#### Work task
Leave the pictures behind and reproduce every line of the listing exactly.

┌────────

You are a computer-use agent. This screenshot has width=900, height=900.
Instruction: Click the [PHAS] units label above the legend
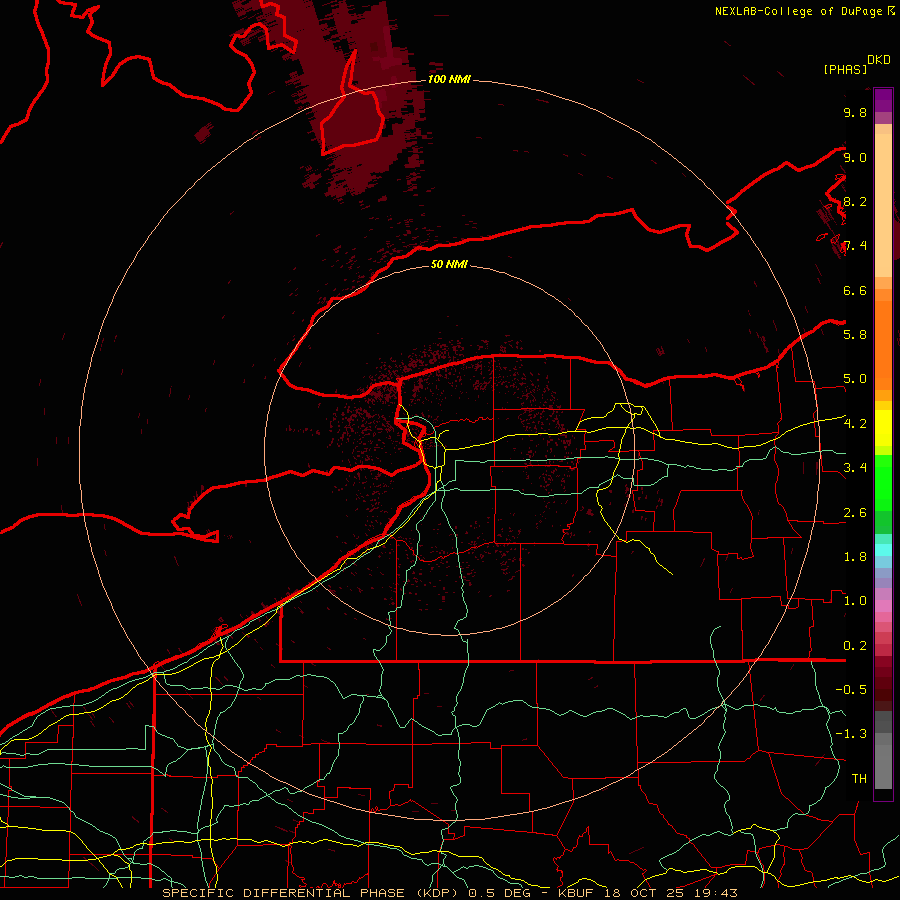(x=845, y=69)
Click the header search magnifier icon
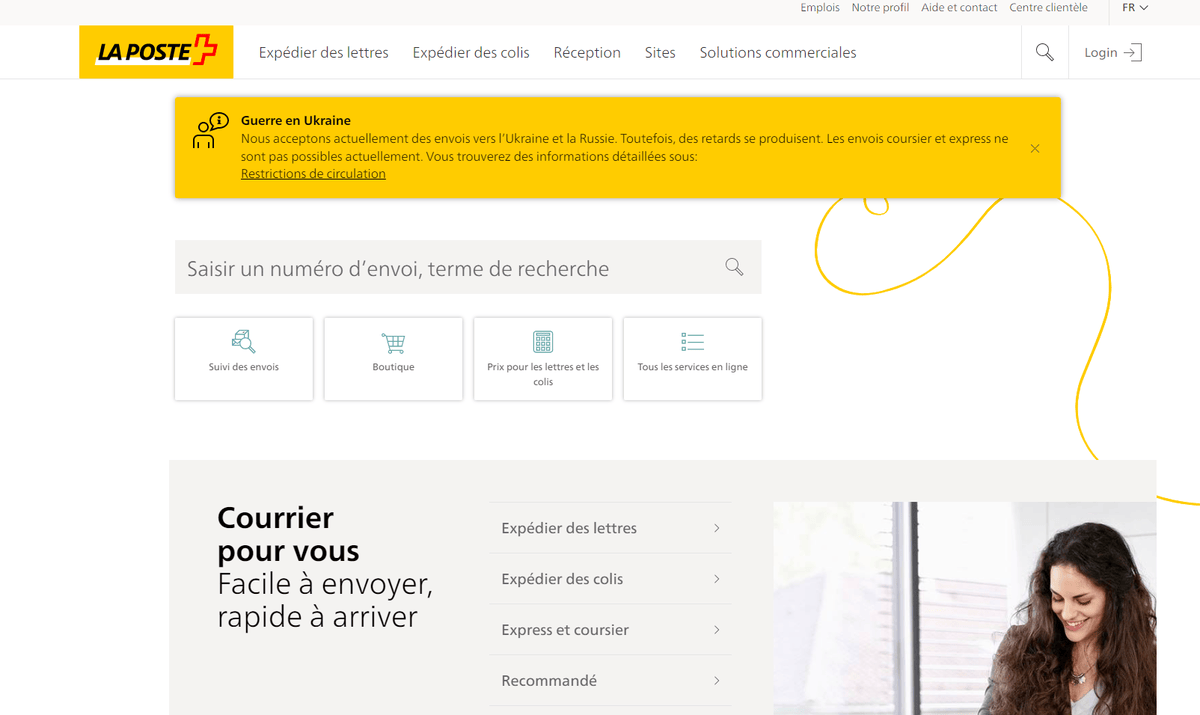This screenshot has width=1200, height=715. click(1044, 51)
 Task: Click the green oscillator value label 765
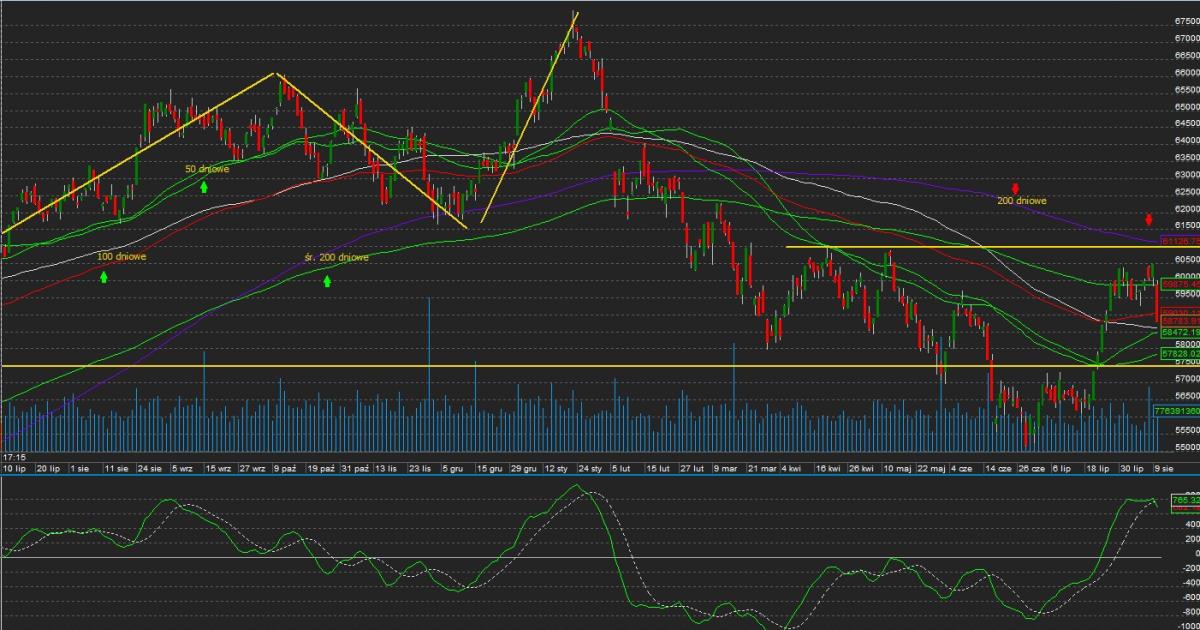coord(1183,499)
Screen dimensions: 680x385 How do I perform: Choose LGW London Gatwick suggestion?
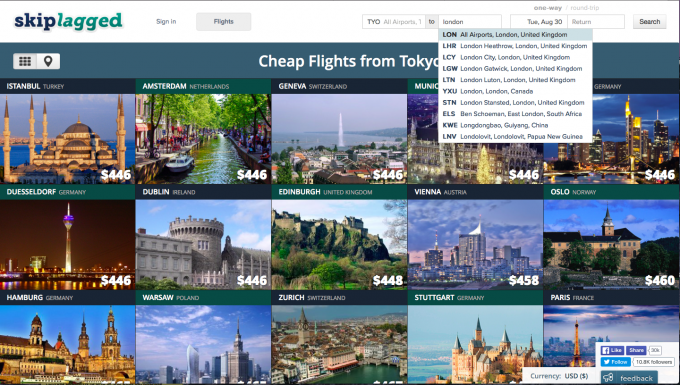pos(515,69)
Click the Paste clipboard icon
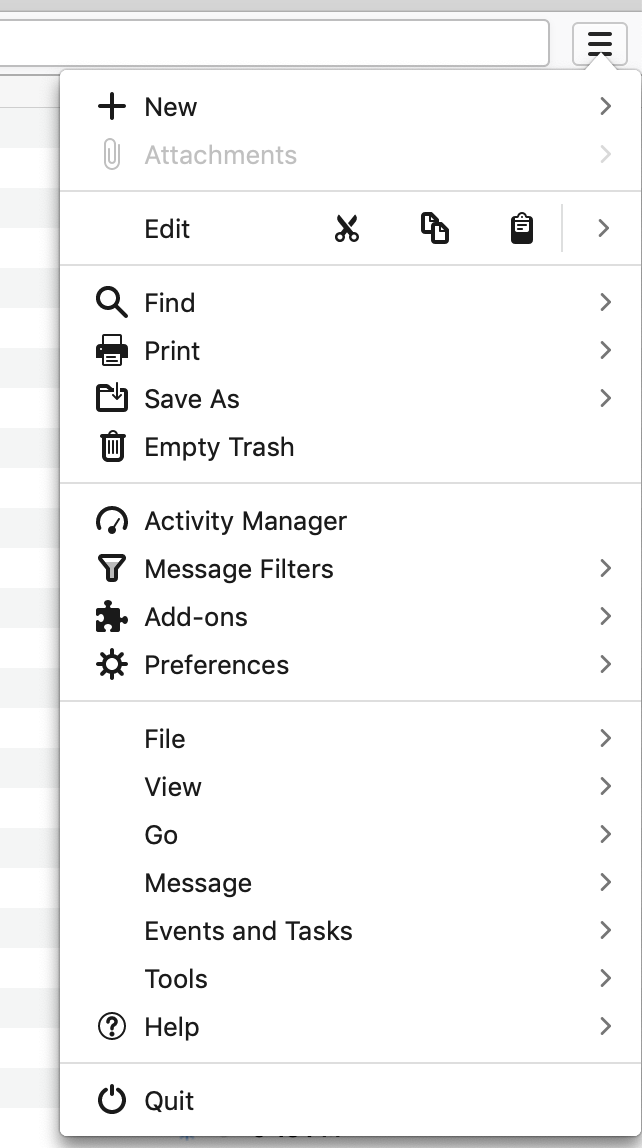This screenshot has width=642, height=1148. tap(521, 229)
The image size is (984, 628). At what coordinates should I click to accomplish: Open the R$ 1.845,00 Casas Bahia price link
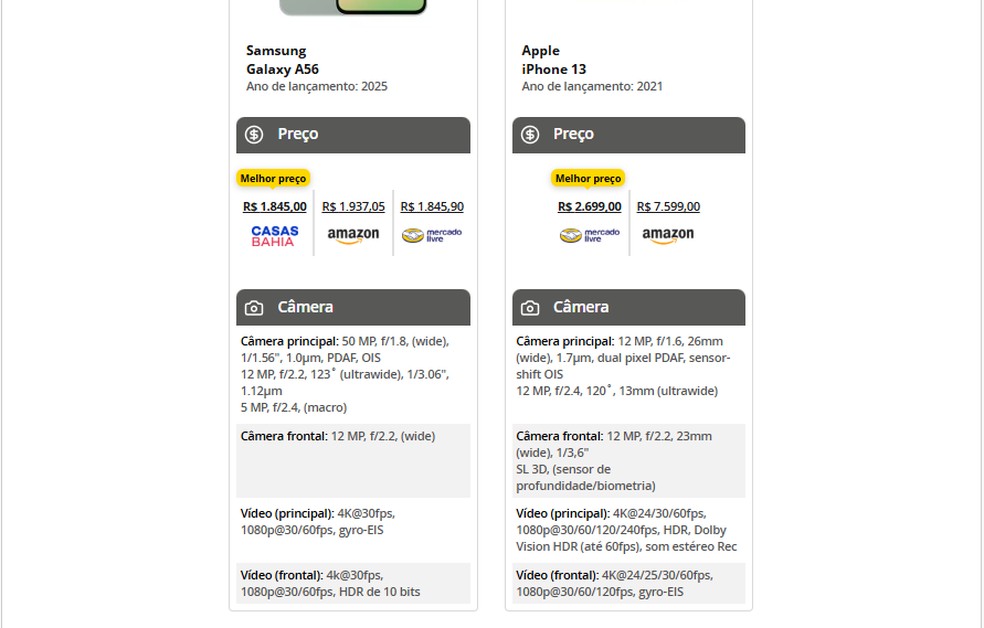point(273,206)
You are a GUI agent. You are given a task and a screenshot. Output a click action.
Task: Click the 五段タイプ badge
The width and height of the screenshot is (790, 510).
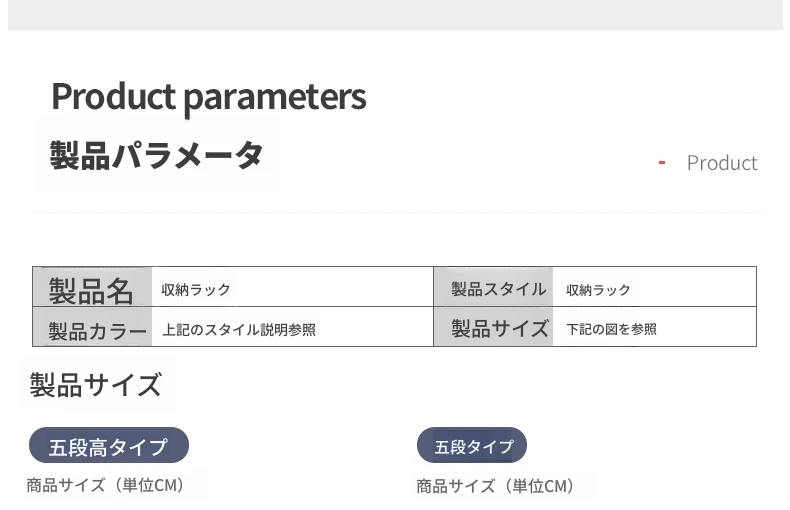click(472, 446)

└────────

#### Solution for this problem
You are a computer-use agent. This screenshot has width=900, height=900.
Instruction: Click the [PHAS] units label above the legend
(x=845, y=69)
Click the header search magnifier icon
This screenshot has width=1200, height=715. click(1044, 51)
 Task: Click the green oscillator value label 765
coord(1183,499)
Screen dimensions: 680x385 How do I perform: Choose LGW London Gatwick suggestion?
pos(515,69)
Click the Paste clipboard icon
This screenshot has width=642, height=1148. tap(521, 229)
The image size is (984, 628). At what coordinates should I click to accomplish: Open the R$ 1.845,00 Casas Bahia price link
point(273,206)
You are a GUI agent. You are given a task and a screenshot. Output a click action.
Task: Click the 五段タイプ badge
The width and height of the screenshot is (790, 510).
click(472, 446)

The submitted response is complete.